TO DO: Repeat word for word the opening stretch of the entries, from the first line through the line containing "Given: Open the Shapes tool".

━━━ DATA SUPPLIED ━━━

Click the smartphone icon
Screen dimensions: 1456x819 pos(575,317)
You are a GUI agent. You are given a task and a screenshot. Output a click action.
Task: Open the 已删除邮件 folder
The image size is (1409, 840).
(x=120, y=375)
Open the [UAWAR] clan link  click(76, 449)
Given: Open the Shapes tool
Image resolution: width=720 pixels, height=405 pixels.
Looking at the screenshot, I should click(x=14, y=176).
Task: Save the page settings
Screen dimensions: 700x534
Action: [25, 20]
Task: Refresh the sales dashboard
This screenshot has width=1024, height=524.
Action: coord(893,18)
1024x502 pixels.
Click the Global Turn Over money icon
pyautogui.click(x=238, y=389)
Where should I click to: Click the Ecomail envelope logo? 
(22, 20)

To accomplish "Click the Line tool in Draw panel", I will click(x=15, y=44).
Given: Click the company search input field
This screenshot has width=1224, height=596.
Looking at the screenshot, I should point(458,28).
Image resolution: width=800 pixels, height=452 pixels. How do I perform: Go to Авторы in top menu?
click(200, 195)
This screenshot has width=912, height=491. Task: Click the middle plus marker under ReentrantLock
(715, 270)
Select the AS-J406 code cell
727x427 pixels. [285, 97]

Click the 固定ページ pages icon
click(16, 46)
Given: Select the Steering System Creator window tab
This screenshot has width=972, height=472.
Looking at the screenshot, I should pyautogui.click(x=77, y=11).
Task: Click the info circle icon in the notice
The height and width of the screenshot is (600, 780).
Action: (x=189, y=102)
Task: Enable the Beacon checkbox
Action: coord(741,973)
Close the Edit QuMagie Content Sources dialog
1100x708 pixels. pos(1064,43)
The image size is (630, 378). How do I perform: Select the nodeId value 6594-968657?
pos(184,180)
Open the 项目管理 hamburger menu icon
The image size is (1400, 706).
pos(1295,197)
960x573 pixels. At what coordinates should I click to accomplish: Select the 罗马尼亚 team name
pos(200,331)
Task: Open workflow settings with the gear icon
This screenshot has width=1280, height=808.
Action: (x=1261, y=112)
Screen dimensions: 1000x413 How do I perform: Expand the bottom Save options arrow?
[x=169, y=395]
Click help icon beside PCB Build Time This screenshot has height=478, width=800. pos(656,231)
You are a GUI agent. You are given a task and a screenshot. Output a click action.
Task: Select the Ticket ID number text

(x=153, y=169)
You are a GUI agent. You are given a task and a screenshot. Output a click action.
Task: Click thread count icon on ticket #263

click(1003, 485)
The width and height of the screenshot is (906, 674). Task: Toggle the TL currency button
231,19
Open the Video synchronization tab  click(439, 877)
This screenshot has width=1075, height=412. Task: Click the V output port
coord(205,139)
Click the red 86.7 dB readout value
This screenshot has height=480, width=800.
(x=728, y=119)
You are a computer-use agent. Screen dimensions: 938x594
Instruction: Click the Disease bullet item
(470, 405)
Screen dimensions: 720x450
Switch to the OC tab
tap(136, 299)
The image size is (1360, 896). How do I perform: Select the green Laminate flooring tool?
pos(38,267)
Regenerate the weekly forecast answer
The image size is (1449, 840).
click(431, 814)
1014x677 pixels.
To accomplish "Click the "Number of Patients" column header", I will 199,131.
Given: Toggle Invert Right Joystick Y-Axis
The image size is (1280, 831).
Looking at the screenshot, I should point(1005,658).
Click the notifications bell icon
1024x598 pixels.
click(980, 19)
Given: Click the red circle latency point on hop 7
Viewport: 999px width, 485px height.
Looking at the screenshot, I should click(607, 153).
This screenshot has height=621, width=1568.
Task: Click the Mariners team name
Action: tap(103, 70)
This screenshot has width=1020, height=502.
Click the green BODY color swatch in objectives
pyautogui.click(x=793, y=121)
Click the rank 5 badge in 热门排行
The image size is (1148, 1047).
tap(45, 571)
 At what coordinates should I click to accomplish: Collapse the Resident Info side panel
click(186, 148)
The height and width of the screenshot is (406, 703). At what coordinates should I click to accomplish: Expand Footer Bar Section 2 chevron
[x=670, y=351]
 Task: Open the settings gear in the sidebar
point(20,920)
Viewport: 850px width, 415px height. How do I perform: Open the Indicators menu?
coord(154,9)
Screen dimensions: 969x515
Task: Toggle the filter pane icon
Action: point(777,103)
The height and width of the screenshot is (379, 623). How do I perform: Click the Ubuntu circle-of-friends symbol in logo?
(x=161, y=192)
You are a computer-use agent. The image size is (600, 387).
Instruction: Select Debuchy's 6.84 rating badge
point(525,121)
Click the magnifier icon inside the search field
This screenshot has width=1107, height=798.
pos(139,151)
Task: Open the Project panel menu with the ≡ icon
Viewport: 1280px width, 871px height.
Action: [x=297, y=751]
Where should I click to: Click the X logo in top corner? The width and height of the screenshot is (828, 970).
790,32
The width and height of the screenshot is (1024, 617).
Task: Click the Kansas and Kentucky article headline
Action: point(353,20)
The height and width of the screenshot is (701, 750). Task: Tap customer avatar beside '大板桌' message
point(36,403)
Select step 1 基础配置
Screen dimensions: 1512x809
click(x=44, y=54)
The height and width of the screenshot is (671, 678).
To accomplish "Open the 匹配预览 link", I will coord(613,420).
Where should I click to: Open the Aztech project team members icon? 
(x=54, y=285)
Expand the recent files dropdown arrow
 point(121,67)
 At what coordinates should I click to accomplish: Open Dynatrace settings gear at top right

━━━

ANSWER SPACE:
Click the smartphone icon
Screen dimensions: 1456x819 pos(575,317)
You are a GUI agent. You are given a task and a screenshot. Output a click action.
Task: Open the 已删除邮件 folder
The image size is (1409, 840).
(x=120, y=375)
Open the [UAWAR] clan link  click(76, 449)
Given: Open the Shapes tool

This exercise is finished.